Merkel: taking more of a ‘trade-first’ approach to China
Donald Trump’s condemnation of the Chinese government in a speech to the United Nations this week was uncompromising, contrasting with the more subdued scenes at an online summit between China and the European Union a few days earlier.
Even so, EU leaders briefed there was ‘intense’ discussion on the video call, which appeared to come to a frosty finish. There was no joint statement afterwards and Xi Jinping, the Chinese leader, didn’t join the post-summit news conference.
Xinhua’s report on the summit offered the standard platitudes on the search for win-win outcomes but there were hints at tenser moments, including the EU’s efforts to raise human rights concerns.
“There is no universal path for human rights development and no single best way to protect human rights,” Xi fired back. “China doesn’t accept a lecturer on human rights.”
China’s primary diplomatic goal in Europe at the moment is to prevent a situation in which the Europeans side more closely with the US in the clash between the two superpowers.
This comes at a time when there has been more friction, including European anger at Chinese efforts at ‘mask diplomacy’ earlier this year (see WiC488). Officials from the EU drew comparisons to the way that it had donated equipment more discreetly to the Chinese at the beginning of the Covid-19 pandemic, for instance. Most of the shipments from China were made on commercial terms and not given as aid, it was further noted by EU officials.
In March last year the EU published a strategic review of its relations with China labelling it as a “systemic rival” and warning that “the balance of challenges and opportunities” was shifting. That’s not to say that the Europeans are starting to see the Chinese in the same confrontational terms as the Trump administration, but there is an acknowledgement that the current approach to relations is close to running its course. That is particularly true on the industrial side.
For instance, a lengthy article in the Wall Street Journal this week pointed out that for German firms China was changing from a “growth partner to a rival”. The newspaper pointed out that Germany’s share of world trade in mechanical engineering goods – a sector that employs about 1.3 million Germans – shrank to 16.1% from 19.2% in the decade through 2018, while China’s share rose to 13.5% from 8.5%, according to data from the VDMA Mechanical Engineering Industry Association.
“It’s only a matter of time until Chinese firms are number one,” the VDMA’s managing director for foreign trade Ulrich Ackermann told the newspaper.
The Wall Street Journal cited the example of Herrenknecht, a family-owned maker of high-end tunnel borers It saw its revenues grow sevenfold between the turn of the century and 2015, largely thanks to China’s infrastructure demands. However, over the past four years its revenues have receded 5% because of competition from Chinese firms, not just in China but globally.
As a spokesperson told the paper: “Chinese companies are ever more competitive in international markets, offering abnormally low prices. It’s surprising for Europe how quickly they have come.”
Frustrations about access to the Chinese market for European firms also surfaced during last week’s talks, where a Comprehensive Agreement on Investment between Brussels and Beijing was again discussed. An investment agreement has now been debated on more than 30 separate occasions since 2013 and European negotiators are close to losing patience at the slow pace of Beijing’s response. The Chinese say that a breakthrough is possible by the end of the year but the EU is demanding real evidence of concessions first. “Europe needs to be a player, not a playing field,” European Council President Charles Michel told reporters after the video summit.
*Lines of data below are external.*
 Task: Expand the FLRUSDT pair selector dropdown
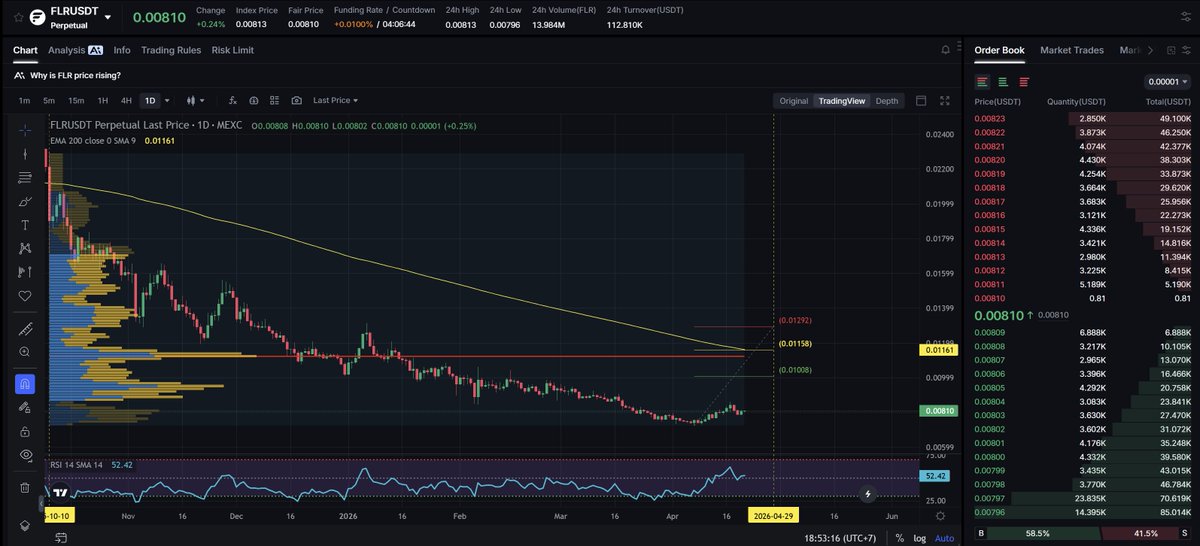click(107, 17)
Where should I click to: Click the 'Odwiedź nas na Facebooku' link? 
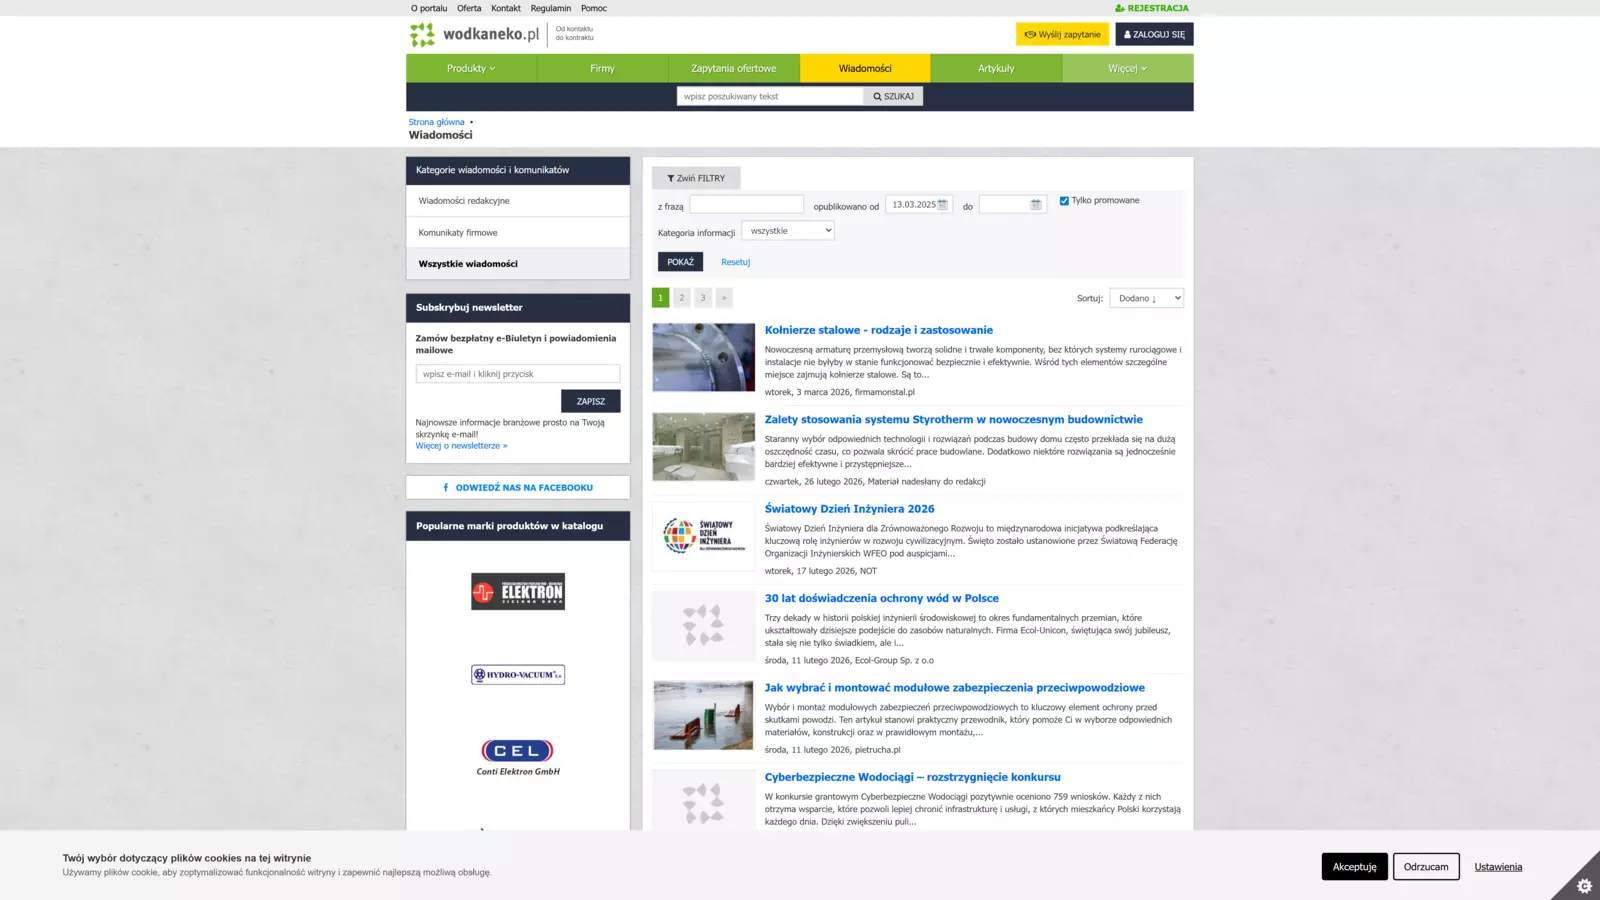pyautogui.click(x=518, y=488)
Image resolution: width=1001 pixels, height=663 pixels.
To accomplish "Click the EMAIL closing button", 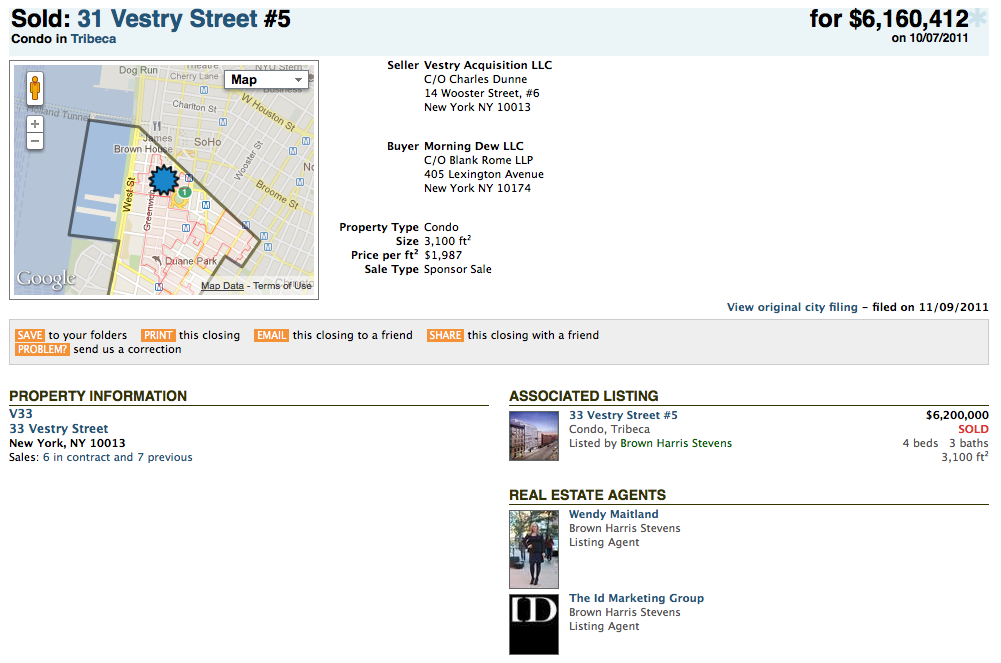I will [x=271, y=335].
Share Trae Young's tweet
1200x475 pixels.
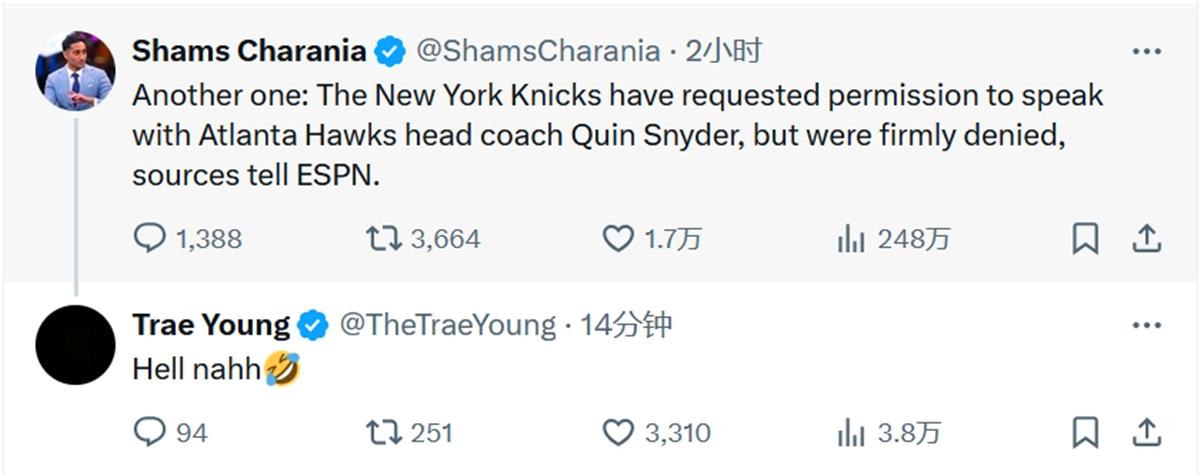(x=1146, y=431)
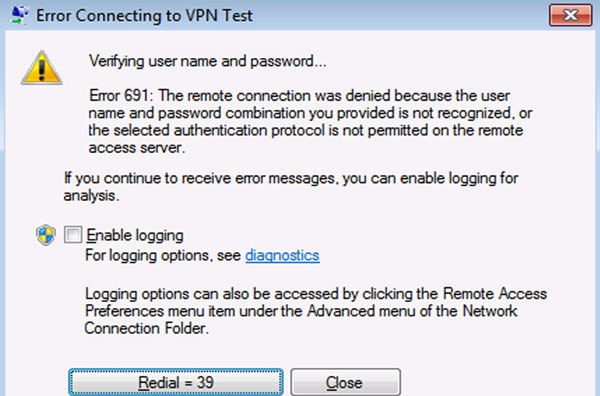600x396 pixels.
Task: Click 'name and password combination' error line
Action: click(197, 113)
Much of the tone in the EU’s China policy is set by the Germans, who still have the most at stake in trade terms (exports to China of $110.5 billion in 2018, versus France’s much smaller $24.6 billion). The EU’s key political figure for well over a decade has been Angela Merkel, who has been adept at sidestepping political controversy and putting commercial interests first.
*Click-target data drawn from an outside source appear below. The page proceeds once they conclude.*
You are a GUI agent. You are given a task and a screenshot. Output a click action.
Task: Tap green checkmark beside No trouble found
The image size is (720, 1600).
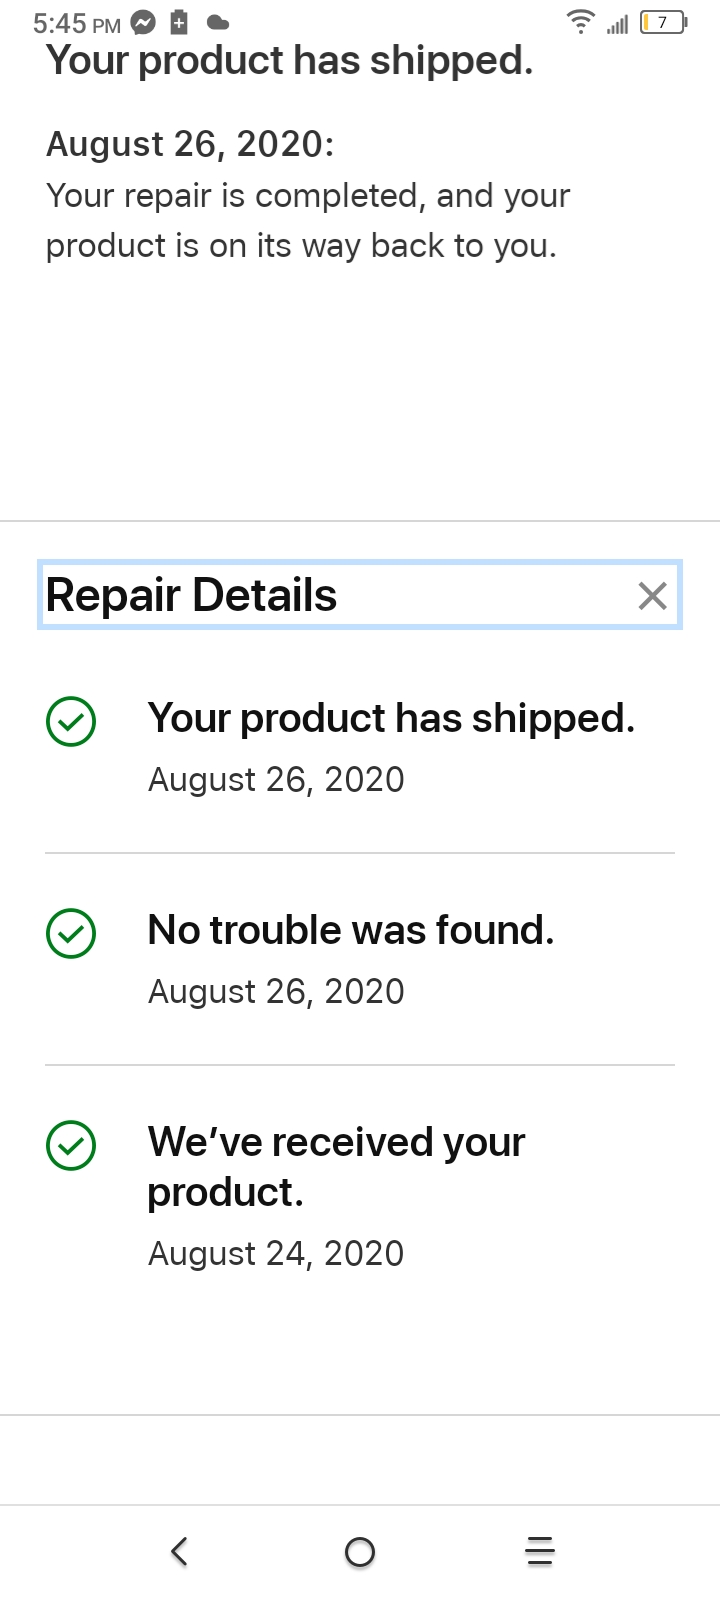pyautogui.click(x=71, y=933)
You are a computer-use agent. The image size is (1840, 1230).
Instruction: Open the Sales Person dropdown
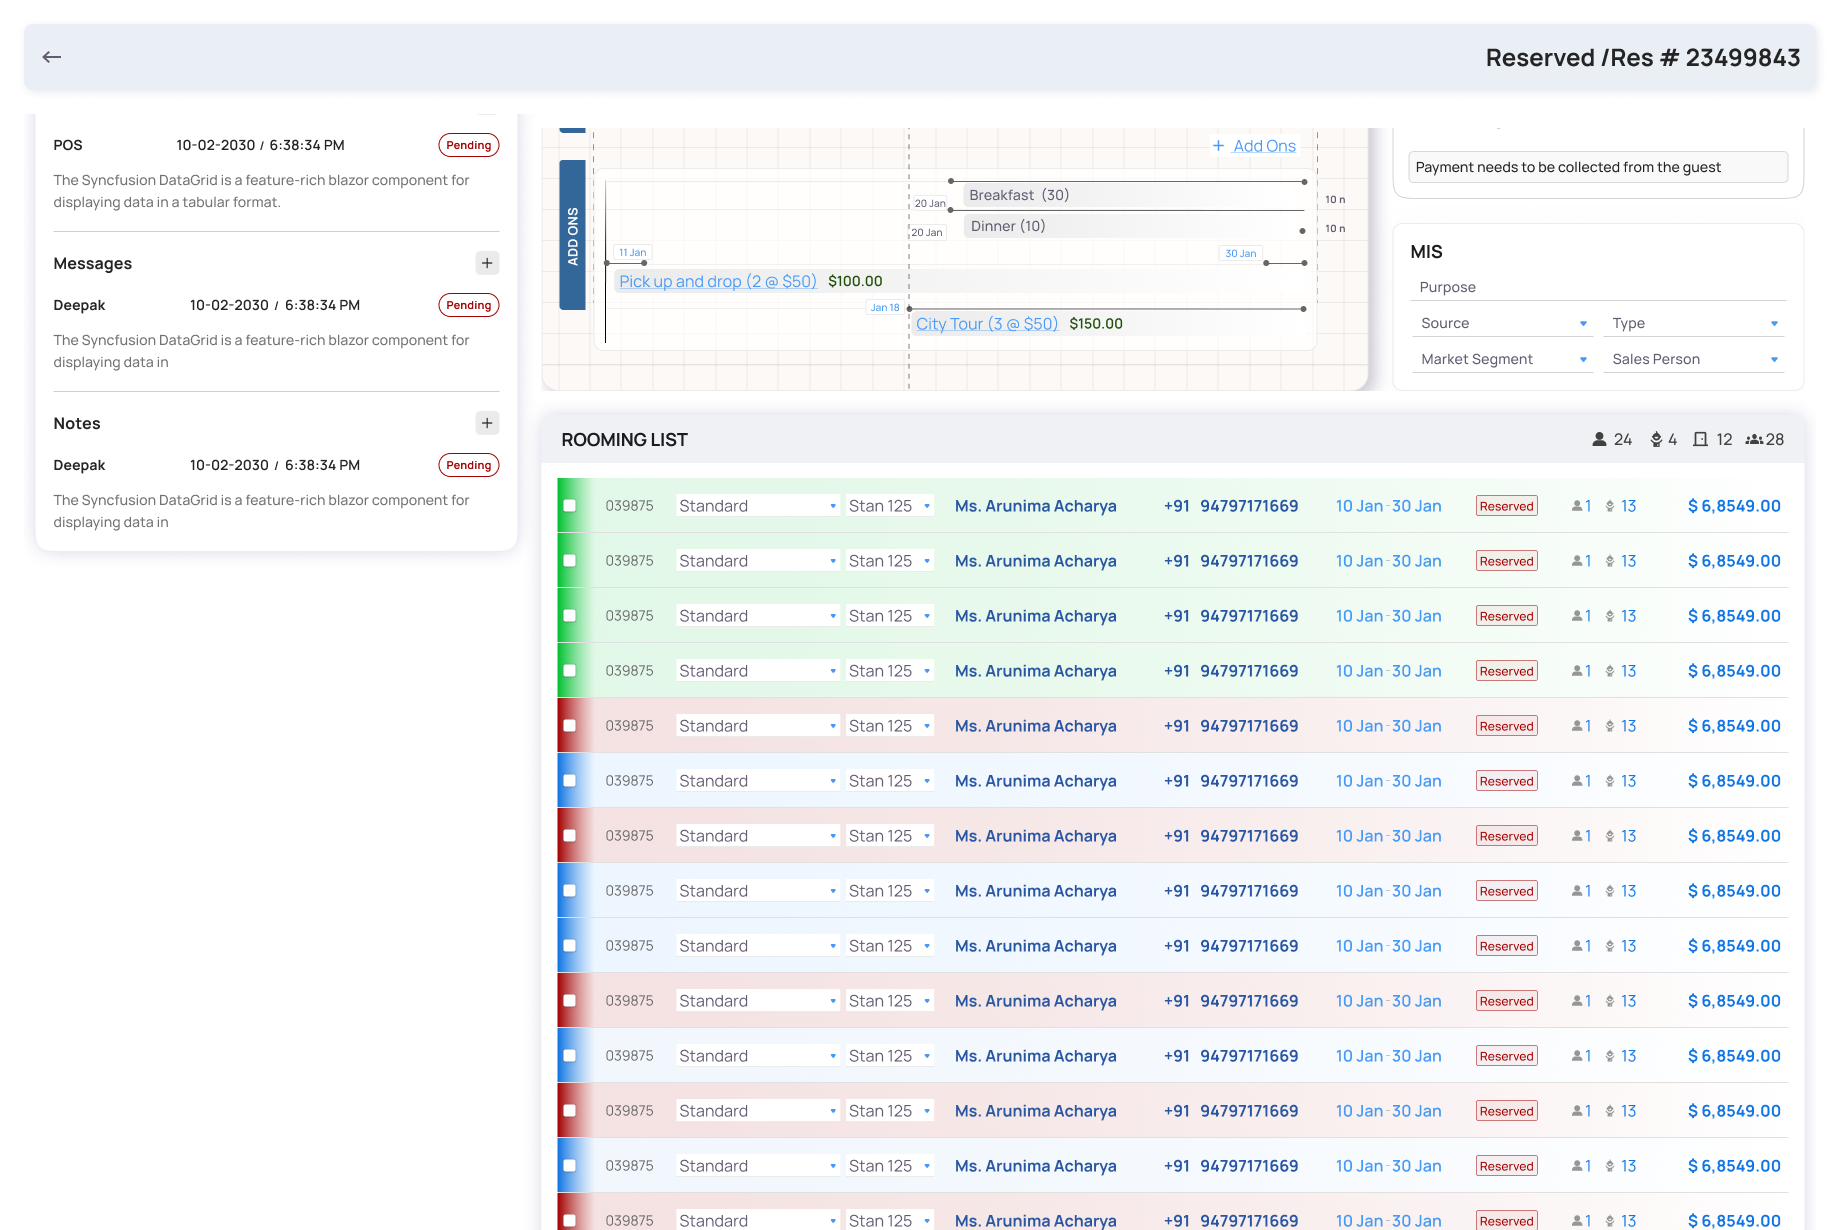(x=1694, y=359)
Commentators said that instinct was apparent again at the post-summit press conference last week, where she spent six minutes discussing trade negotiations with the Chinese. That included half a minute on the prospects for German wine and beer sales, compared to just 10 seconds on EU concerns about human rights.
Merkel was hoping that the investment deal would be sealed at this month’s summit, which was originally scheduled to be held in Leipzig, achieving another longstanding ambition before she leaves office. Instead she signalled her frustrations that negotiations had not advanced in the way that the Europeans had hoped. “In the last 15 years, China has become much stronger economically – that means the demand for reciprocity, for a level playing field, is of course today very much justified,” she urged.
She steps down next year after 15 years in office, which opens a window for a review of Berlin’s relations with Beijing. Markus Soder – her most likely successor – forged his political career in Bavaria, an industrial centre that is home to giants like BMW and Siemens. That’s the kind of background that could see him take a similar stance in prioritising trade flows, although the calculus might change if Chinese firms continue to eat into German market share.
To be appointed as Merkel’s replacement Soder may also need support from the Greens, which champions an “ethical foreign policy” and fight fiercely against climate change. That could counterbalance some of the more traditional lobbying influences on the policymaking process, like the big German carmakers that have become so reliant on China sales.
Maybe that will create conditions for a change of emphasis in Berlin’s China stance and ultimately a more aggressive tone from the EU as a whole.